String theorists bag 2017 Breakthrough Prize

The 2017 Breakthrough Prize in Fundamental Physics has been awarded to Joseph Polchinski of the University of California, Santa Barbara and Harvard University’s Andrew Strominger and Cumrun Vafa. The trio won for making “transformative advances in quantum field theory, string theory, and quantum gravity”. The three physicists share £3m in prize money. The Breakthrough Prize was inaugurated in 2012 by the Russian venture-capitalist Yuri Milner, who had studied theoretical physics. This is the third year that the prize has been awarded to string theorists. The award was presented yesterday at a gala ceremony at the NASA Ames Research Center in California, where celebrities such as actor Morgan Freeman rubbed shoulders with Breakthrough Prize funders including Facebook founder Mark Zuckerberg. A special prize was also given to LIGO founders Ronald Drever and Kip Thorne of Caltech and Rainer Weiss of the Massachusetts Institute of Technology. This prize was shared with more than 1000 physicists who worked on LIGO when it made the first-ever detection of a gravitational wave in 2015. Also awarded was the 2017 New Horizons in Physics Prize, which was given to five early career physicists.
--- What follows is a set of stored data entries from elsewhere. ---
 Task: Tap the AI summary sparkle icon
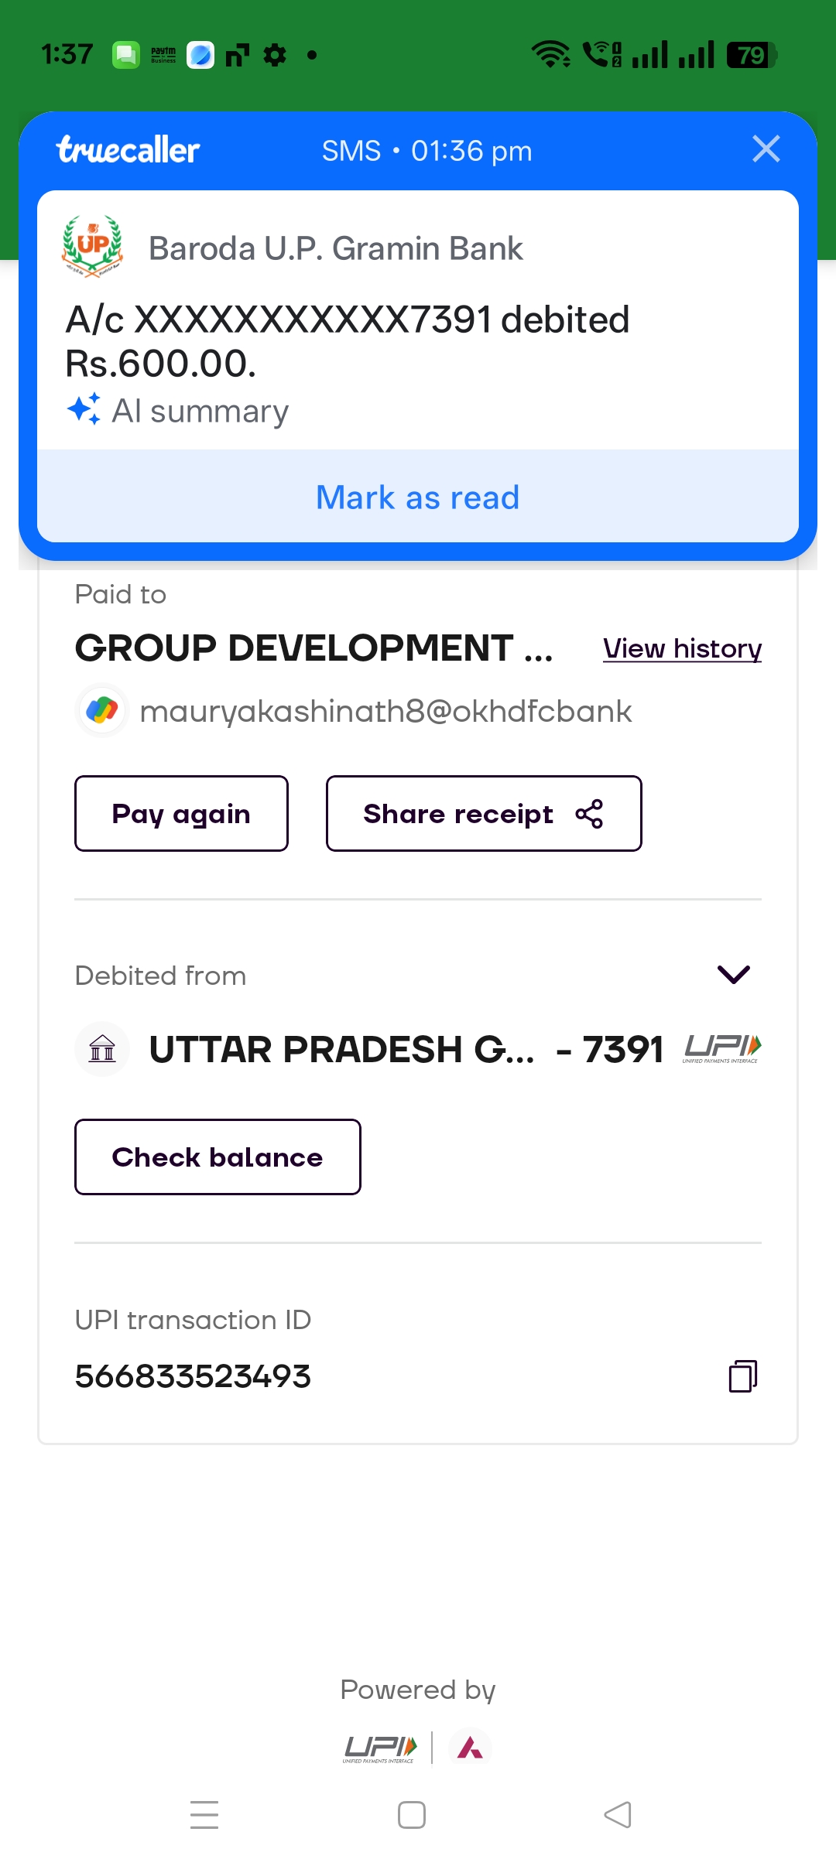[84, 409]
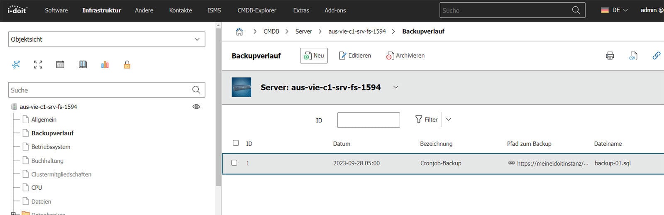Select all rows with header checkbox
This screenshot has height=215, width=664.
(x=236, y=143)
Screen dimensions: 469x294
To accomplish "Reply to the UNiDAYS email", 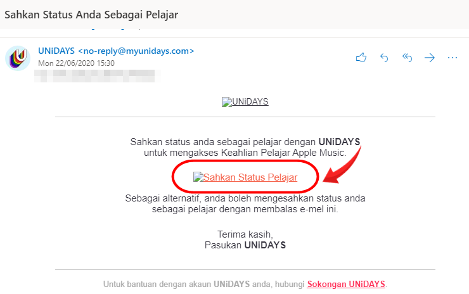I will coord(384,57).
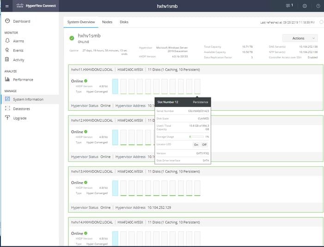This screenshot has width=324, height=247.
Task: Expand the Actions dropdown
Action: click(x=300, y=38)
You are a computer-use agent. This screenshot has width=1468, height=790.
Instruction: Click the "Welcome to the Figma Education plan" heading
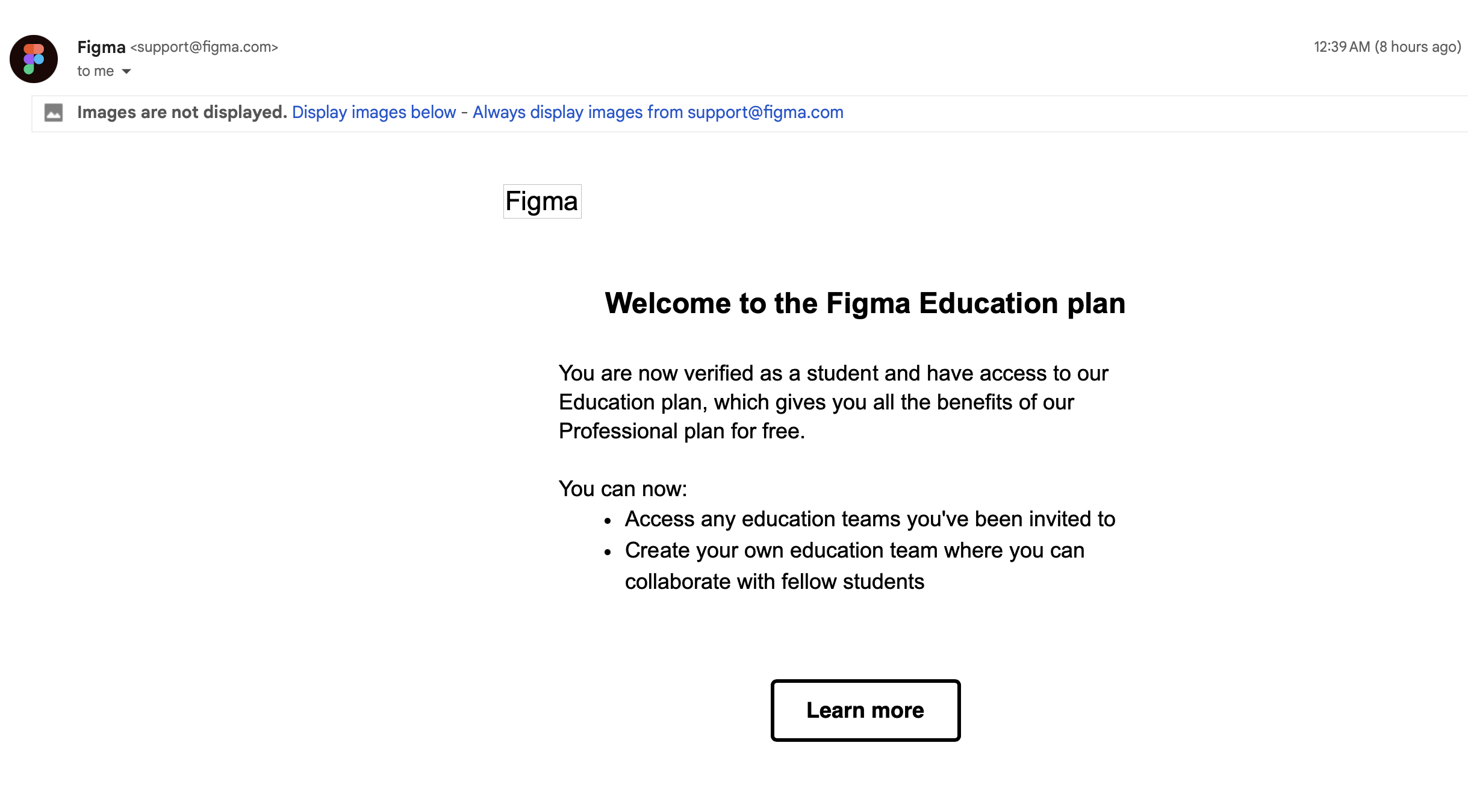(865, 303)
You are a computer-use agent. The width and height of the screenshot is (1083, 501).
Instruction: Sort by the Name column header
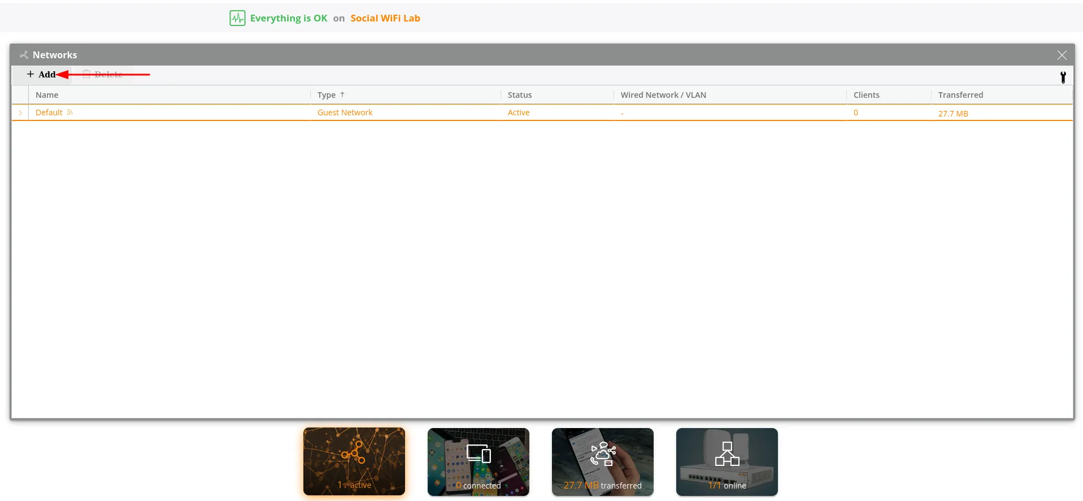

Fully integrated microwave communications device is a first

The first photonic device for microwave signals with all of the necessary components fully integrated on a single chip has been produced by researchers in Spain. The design could have important implications for the next generation of wireless communication technology, where the increased requirements for data capacity will require the use of higher-frequency, multiplexed signals that traditional electronics cannot process effectively at the speeds required. Optical signal processing provides an obvious solution, but the cost of the components required has so far proved prohibitive to telecommunications applications. Researchers have attempted to bring down the costs, as well as the physical size and power requirements, by integrating more and more components onto single chips, although this has proved challenging. Now, José Capmany Francoy and colleagues at the Polytechnic University of Valencia have squeezed all of the components necessary for a microwave filter onto a single piece of indium phosphide – including a laser, a tunable optical filter and photodetectors. The optical filter is tuned by changing its temperature – which can be achieved by applying voltages to specific pins of the chip to power an internal heater. The device suffered severe problems: for example, the researchers had to measure the output optically because of interference when measuring the output as an electrical signal. Nevertheless, they believe technical design improvements and elimination of manufacturing imperfections should correct these problems, allowing the researchers to push on towards their goal of a fully integrated, programmable photonic microwave signal processor. The chip is described in Nature Photonics.